Hochwasserschutz Hochwasserschutz: Ein Ventil für die Mulde
Pouch/Löbnitz/MZ - Wenn sachsen-anhaltische und sächsische Politiker sich an der Landesgrenze bei Löbnitz treffen, dann ist das vor allem eine Gelegenheit, die Verantwortlichen dafür zu sensibilisieren, dass die Mulde keine Grenzen kennt. Dieser Tage diskutierte Sachsens Ministerpräsident Stanislaw Tillich (CDU) vor Ort mit Experten und Betroffenen die Folgen der Juni-Flut in dieser Region.
Andreas Berkner, Leiter der Regionalen Planungsstelle des Planungsverbandes Westsachsen, brachte es so auf den Punkt: „Wir brauchen jetzt keine Schuldzuweisungen in Richtung Sachsen oder Sachsen-Anhalt, sondern schnell ein wirksames Hochwasserkonzept.“ Dazu gehört für ihn auch ein Einlaufbauwerk in Löbnitz, mit dem, ähnlich wie ein Ventil an einer unter Druck stehenden Wasserleitung, der Muldezufluss reguliert werden kann.
Der Gesprächsstandort war gut gewählt: genau an der Stelle, an der die Mulde Anfang Juni in Löbnitz den Deich durchbrach, den Seelhausener See von 78 auf über 84 Meter anstiegen ließ und das mit solch einer Macht, dass das Wasser die Staatsstraße 12 (Bad Düben – Pouch) auf 300 Meter Länge mit sich riss. Berkner rechnete vor: „Das Einlaufbauwerk am Zwenkauer See wurde drei Wochen vor dem Hochwasser fertig und hat von Leipzig 130 Kubikmeter Wasser je Sekunde abgehalten. Die zwölf Millionen Euro sind da angesichts des vermiedenen Schadens wenig.“ Tillich konterte zwar: „Sagen Sie nicht, dass zwölf Millionen Euro wenig sind.“ Er stimmte aber zu, dass „es sich bezahlt gemacht hat. Denn ohne dieses Einlaufbauwerk hätten wir auch am City-Tunnel und am Hauptbahnhof Probleme bekommen.“ Zusagen bezüglich Berkners Forderung vermied Tillich aber.
"Wir verlieren jeden Monat 10 000 Euro nur durch den 13 Kilometer langen Umweg"
Das gilt auch für die Wiederherstellung der S 12. Einig war man sich, dass die nicht wie nach 2002 erneut als Damm errichtet werden darf.
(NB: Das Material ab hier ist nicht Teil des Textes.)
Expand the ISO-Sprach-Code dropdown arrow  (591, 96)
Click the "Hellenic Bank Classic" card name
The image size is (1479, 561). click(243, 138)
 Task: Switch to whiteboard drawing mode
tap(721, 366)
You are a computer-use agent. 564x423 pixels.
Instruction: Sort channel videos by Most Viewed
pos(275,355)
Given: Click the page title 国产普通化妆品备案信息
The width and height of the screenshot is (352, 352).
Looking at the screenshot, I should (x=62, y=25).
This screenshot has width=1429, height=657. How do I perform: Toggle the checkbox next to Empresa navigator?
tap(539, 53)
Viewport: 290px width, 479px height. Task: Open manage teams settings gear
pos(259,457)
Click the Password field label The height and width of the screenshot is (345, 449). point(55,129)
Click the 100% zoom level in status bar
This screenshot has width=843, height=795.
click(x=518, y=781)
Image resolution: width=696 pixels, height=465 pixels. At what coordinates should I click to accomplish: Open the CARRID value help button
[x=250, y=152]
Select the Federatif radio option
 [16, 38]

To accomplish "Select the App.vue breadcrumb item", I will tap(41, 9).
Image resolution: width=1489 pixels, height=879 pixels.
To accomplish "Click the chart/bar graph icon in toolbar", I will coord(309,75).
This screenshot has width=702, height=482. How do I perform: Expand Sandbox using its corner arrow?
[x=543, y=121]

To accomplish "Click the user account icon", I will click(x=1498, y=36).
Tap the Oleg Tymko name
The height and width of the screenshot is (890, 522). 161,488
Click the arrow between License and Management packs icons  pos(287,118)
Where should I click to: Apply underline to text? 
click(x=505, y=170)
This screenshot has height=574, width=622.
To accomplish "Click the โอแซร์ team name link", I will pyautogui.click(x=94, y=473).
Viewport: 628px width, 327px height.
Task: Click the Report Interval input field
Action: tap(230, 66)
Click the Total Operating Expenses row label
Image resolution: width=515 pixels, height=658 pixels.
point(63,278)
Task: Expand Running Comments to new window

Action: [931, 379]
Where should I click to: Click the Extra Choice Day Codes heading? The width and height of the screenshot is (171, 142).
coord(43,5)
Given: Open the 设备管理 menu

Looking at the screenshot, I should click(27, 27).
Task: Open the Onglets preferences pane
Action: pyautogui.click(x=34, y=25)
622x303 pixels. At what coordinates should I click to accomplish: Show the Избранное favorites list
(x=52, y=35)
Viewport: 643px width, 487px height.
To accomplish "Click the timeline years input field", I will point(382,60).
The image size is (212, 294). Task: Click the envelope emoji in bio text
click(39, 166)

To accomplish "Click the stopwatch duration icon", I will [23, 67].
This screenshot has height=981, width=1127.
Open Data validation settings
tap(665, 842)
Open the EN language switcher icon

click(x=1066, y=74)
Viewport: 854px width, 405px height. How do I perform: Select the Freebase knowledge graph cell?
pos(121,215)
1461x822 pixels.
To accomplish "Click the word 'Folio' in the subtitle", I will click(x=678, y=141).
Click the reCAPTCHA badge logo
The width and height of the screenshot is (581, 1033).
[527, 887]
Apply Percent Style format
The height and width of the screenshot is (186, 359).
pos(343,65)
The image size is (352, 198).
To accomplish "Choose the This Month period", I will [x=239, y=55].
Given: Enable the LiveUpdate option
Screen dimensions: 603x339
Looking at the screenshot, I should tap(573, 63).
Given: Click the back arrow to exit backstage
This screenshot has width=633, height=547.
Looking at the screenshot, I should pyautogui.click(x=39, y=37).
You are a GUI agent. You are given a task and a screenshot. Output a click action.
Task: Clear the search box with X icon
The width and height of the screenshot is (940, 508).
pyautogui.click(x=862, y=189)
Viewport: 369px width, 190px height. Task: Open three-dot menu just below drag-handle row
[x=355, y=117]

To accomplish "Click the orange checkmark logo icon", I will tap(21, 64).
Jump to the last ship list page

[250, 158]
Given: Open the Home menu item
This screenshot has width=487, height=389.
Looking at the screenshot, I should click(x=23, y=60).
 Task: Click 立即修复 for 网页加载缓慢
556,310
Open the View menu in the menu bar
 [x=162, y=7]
Verständnis gab es dafür, dass die Suche nach einer besseren Lösung Zeit kostet. „Doch gerade deshalb brauchen wir ein Provisorium“, forderte Heinz-Manfred Schlüter, Betriebsleiter der Kieswerke Löbnitz „Wir verlieren jeden Monat 10 000 Euro nur durch den 13 Kilometer langen Umweg. Und die Zwischenlösung kostet keine Unsumme.“ Stanislaw Tillich warf dagegen ein: „Aber sie muss wenigstens über den Winter halten, wenn wir Steuergeld in die Hand nehmen. Schlüter dazu: „Doch wenn wir jeden Monat 10 000 Euro verlieren, können sie dafür auch keine Steuern bekommen.“
Das Problem ist erkannt, auch wenn der Teufel im Detail steckt. Petra Döring, parteilose Bürgermeisterin der Gemeinde Muldestausee, wies darauf hin, dass schon vor dem Hochwasser geplant war, die Staatsstraßenbrücke über den Lober-Leine-Kanal ab dem zweiten Quartal 2014 zu sanieren. „Wenn das Provisorium erst dann fertig ist und wir die Straße dann wegen des Brückenbaus sperren, versteht das keiner.“
Thomas Hartmann aus Glaucha fragte nach, wann der Gesetzgeber denn endlich eine schnellere Planung des Hochwasserschutzes erlaube. „Das sächsische Wassergesetz ist durch und enthält schon einige Änderungen.“ Eine Bundesratsinitiative mit Bayern sei zudem eingebracht, so der Ministerpräsident kurz und knapp.
Landwirt Peter Ronneburg gab dem Landes-Chef noch mit auf den Weg: „Unsere Pflanzenproduktion Löbnitz produziert seit Jahrhunderten in der Aue Getreide. Jetzt werden 200 Hektar Polderfläche. Wir sind nicht dagegen, doch eine Entschädigung muss gesetzlich festgeschrieben werden.